YOUR TASKS:
(a) Answer these questions using the text on filial responsibility laws:
(i) What kinds of entities may enforce such laws?
(ii) What does the text call the key concept?
(iii) Which four needs do these laws typically require adult children to pay for?
(b) Continue the text on filial responsibility laws, starting after its last sentence.

DOCUMENT SEGMENT:
--------------------
= Filial responsibility laws =

Criminalization of not financially supporting one's impoverished parents or relatives

Filial responsibility laws (filial support laws, filial piety laws) impose a duty, usually upon adult children, for elderly care of their parents or other relatives. Such laws may be enforced by governmental or private entities and may be at the state or national level. While most filial responsibility laws contemplate civil enforcement, some include criminal penalties for adult children or close relatives who fail to provide for family members when challenged to do so. The key concept is impoverished, as there is no requirement that the parent be aged. For some societies, filial piety has been applied to family responsibilities toward elders.

Typically, these laws obligate adult children (or depending on the state, other family members) to pay for their indigent parents'/relatives' food, clothing, shelter and medical needs. Should the children fail to provide adequately, they allow nursing homes and government agencies to bring legal action to recover the cost of caring for the parents. Adult children can even go to jail in some states if they fail to provide filial support.
--------------------
(Pixel coordinate grounding data)
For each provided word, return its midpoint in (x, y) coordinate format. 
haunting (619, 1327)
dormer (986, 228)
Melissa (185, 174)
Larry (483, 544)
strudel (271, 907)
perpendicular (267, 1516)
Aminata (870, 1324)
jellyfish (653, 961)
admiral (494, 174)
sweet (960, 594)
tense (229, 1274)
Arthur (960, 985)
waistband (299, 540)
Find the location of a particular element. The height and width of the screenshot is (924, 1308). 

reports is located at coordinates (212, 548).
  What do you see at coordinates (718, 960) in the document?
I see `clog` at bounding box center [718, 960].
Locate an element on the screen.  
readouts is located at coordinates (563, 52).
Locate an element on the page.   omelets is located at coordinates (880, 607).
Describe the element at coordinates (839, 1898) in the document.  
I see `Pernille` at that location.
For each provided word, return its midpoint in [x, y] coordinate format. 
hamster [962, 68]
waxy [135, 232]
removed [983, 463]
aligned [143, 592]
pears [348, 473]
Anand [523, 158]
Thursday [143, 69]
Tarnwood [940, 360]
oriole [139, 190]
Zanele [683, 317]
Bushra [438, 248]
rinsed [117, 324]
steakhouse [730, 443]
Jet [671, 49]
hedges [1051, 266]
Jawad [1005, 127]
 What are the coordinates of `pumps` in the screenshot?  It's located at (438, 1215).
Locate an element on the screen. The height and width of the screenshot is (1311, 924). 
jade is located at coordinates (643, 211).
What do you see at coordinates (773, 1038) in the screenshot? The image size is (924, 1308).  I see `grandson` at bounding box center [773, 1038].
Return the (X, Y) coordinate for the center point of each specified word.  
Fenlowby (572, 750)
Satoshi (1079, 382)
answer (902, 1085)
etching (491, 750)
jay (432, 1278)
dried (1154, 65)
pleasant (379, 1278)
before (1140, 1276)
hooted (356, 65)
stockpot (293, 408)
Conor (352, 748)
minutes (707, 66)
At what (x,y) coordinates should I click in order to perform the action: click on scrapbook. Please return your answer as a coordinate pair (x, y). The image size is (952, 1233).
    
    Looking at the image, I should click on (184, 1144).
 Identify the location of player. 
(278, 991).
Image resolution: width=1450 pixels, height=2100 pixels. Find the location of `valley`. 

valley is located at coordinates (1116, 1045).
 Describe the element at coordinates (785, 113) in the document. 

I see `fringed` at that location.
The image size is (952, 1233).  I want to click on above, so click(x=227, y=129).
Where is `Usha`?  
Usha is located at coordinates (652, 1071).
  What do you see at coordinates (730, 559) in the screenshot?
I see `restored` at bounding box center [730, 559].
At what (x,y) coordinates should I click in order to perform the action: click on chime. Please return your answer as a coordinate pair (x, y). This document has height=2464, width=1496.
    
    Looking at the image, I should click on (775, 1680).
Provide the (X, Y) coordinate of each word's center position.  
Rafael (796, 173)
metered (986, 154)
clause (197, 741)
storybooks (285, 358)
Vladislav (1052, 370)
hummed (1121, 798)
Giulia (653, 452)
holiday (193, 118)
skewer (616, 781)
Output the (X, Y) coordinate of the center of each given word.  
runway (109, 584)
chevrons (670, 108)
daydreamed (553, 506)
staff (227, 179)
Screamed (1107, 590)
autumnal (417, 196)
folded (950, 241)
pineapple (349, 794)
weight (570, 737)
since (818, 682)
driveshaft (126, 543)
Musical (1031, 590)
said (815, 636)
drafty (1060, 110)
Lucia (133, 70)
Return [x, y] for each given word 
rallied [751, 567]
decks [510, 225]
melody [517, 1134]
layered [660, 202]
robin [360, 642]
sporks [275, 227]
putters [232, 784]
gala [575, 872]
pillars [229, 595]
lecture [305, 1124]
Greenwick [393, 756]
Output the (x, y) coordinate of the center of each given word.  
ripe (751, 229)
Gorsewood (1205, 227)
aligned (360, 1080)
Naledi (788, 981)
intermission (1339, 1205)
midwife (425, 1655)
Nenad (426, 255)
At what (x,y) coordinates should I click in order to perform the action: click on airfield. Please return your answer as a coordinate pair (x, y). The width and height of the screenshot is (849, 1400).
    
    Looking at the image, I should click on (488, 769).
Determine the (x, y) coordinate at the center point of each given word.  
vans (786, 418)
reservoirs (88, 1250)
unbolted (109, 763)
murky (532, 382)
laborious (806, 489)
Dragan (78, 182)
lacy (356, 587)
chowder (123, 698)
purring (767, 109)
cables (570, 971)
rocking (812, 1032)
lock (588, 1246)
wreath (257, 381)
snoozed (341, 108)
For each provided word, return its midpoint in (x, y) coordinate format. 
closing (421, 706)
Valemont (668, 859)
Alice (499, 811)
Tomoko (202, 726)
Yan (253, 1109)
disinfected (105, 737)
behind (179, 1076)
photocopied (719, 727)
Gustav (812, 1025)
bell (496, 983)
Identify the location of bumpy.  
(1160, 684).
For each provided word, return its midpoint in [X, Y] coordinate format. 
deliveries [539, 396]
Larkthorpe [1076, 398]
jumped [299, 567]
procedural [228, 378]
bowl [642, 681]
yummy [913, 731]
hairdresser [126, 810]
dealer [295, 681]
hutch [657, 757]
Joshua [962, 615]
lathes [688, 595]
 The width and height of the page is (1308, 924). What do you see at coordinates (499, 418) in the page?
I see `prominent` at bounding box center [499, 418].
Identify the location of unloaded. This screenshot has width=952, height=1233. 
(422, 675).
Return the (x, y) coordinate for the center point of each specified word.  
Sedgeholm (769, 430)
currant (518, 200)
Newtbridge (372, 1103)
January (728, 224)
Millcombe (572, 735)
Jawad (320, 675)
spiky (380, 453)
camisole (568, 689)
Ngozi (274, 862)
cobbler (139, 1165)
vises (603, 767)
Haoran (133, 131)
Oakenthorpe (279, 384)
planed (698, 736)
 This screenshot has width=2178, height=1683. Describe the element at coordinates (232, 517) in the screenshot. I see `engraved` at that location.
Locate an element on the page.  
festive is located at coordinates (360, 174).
--------------------
RESULTS FOR THE EXERCISE:
(a)
(i) Governmental or private entities.
(ii) Impoverished.
(iii) Food, clothing, shelter and medical needs.

(b)
==By region==
===United States===
Filial support laws were an outgrowth of the Elizabethan Poor Relief Act 1601.
As of 2019, twenty-six states plus Puerto Rico have filial responsibility laws on the books: Alaska, Arkansas (Note: Arkansas law can only require payment for adult mental care.), California, Connecticut (Note: Connecticut law only applies if the parents are younger than 65.), Delaware, Georgia, Indiana, Kentucky, Louisiana, Massachusetts, Mississippi, Nevada (Note: Nevada law only mandates filial liability only if there is a written agreement to pay for care.), New Hampshire, New Jersey, North Carolina, North Dakota, Ohio, Oregon, Pennsylvania, Puerto Rico, Rhode Island, South Dakota, Tennessee, Utah, Vermont, Virginia, West Virginia. Generally, the media has not covered filial responsibility laws much. Some states repealed their filial support laws after Medicaid took a greater role in providing relief to elderly patients without means. Iowa repealed its filial responsibility law in 2015.

A "filial responsibility law" is not the same thing as the provision in United States federal law which requires a "lookback" of five years in the financial records of anyone applying for Medicaid to ensure that the person did not give away assets in order to qualify for Medicaid.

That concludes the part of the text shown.